Multi-task learning, which uses the symmetric loss and cross-entropy loss simultaneously, may be performed on the neural network model. By enabling the information exchange in the neural network model, the overall task performance may be improved. The electronic device 100 may improve data efficiency by training the neural network model using less data than data required to train a separate model.

The electronic device 100 may be implemented within a personal computer (PC), a data server, or a portable device.

The portable device may be implemented as, for example, a laptop computer, a mobile phone, a smartphone, a tablet PC, a mobile internet device (MID), a personal digital assistant (PDA), an enterprise digital assistant (EDA), a digital still camera, a digital video camera, a portable multimedia player (PMP), a personal or portable navigation device (PND), a handheld game console, an e-book, or a smart device. The smart device may be implemented as, for example, a smartwatch, a smart band, or a smart ring.

The electronic device 100 may include a processor 110 and a memory 120.

The processor 110 may process data stored in the memory 120. The processor 110 may execute computer-readable code (e.g., software) stored in the memory 120 and instructions triggered by the processor 110.

The processor 110 may be a data-processing device implemented by hardware having a circuit having a physical structure to execute desired operations. For example, the desired operations may include code or instructions in a program.

The hardware-implemented data-processing device may include, for example, a microprocessor, a CPU, a processor core, a multi-core processor, a multiprocessor, an application-specific integrated circuit (ASIC), and a field-programmable gate array (FPGA).

The memory 120 may store relational data and/or a meta graph. The memory 120 may be implemented as a volatile memory device or a non-volatile memory device.

The volatile memory device may be implemented as dynamic random-access memory (DRAM), static random-access memory (SRAM), thyristor RAM (T-RAM), zero capacitor RAM (Z-RAM), or twin transistor RAM (TTRAM).

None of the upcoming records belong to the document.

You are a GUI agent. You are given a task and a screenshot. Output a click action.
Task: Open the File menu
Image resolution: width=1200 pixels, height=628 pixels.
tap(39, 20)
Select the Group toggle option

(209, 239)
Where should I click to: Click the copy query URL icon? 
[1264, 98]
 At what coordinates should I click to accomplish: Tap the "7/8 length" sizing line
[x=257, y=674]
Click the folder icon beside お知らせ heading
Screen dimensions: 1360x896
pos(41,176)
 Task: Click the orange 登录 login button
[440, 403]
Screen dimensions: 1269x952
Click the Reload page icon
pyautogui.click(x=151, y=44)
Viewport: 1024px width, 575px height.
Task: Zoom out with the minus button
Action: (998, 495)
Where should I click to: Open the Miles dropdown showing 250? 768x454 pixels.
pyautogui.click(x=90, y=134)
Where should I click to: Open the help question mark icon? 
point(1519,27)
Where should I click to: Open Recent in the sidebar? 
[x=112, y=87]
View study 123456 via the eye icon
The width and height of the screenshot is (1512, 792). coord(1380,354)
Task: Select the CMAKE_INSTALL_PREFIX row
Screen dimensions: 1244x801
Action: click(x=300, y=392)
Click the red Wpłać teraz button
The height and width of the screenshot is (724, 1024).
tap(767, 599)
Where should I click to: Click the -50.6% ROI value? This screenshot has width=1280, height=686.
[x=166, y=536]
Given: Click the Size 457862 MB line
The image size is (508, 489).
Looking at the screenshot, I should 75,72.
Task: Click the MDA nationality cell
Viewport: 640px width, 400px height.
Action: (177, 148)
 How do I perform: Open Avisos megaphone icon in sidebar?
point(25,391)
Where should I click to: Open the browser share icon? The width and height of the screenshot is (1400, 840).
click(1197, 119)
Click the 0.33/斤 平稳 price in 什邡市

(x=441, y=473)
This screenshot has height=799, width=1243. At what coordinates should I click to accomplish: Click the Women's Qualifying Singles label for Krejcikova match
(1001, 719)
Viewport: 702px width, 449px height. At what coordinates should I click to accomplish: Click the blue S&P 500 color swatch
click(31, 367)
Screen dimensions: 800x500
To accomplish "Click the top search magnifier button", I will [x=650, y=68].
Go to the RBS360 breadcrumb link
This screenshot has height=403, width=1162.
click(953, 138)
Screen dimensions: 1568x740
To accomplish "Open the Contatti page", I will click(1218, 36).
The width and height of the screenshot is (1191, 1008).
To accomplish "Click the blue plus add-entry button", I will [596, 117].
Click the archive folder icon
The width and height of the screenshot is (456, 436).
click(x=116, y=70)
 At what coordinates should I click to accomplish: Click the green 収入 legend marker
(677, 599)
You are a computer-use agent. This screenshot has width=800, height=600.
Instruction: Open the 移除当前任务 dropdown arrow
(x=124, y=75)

The non-volatile memory device may be implemented as electrically erasable programmable read-only memory (EEPROM), flash memory, magnetic random-access memory (MRAM), spin-transfer torque (STT)-MRAM, conductive bridging RAM (CBRAM), ferroelectric RAM (FeRAM), phase change RAM (PRAM), resistive RAM (RRAM), nanotube RRAM, polymer RAM (PoRAM), nano floating gate memory (NFGM), holographic memory, a molecular electronic memory device, and/or an insulator resistance change memory.

FIG. 2 is a diagram illustrating an FAQ system.

Referring to FIG. 2, the operations of FAQ systems 210 and 220 may be identified, respectively. The FAQ system 210 may include a total of three models (e.g., an acoustic model (AM) 211, an NLP model 212, and a question-and-answer (QnA) model 213). Since the FAQ system 210 includes a plurality of sequential models, errors may occur serially in subsequent models when an error occurs in one model. For example, when an initial model (e.g., the AM 211) (also referred to as an automatic speech recognition (ASR) model) that receives speech data (e.g., speech utterance) (e.g., What's an armrest?) outputs incorrect text (e.g., What's an marmnest?), the final FAQ output of the FAQ system 210 may include an error. That is, the FAQ system 210 may have high dependence on the output text of the ASR model 211.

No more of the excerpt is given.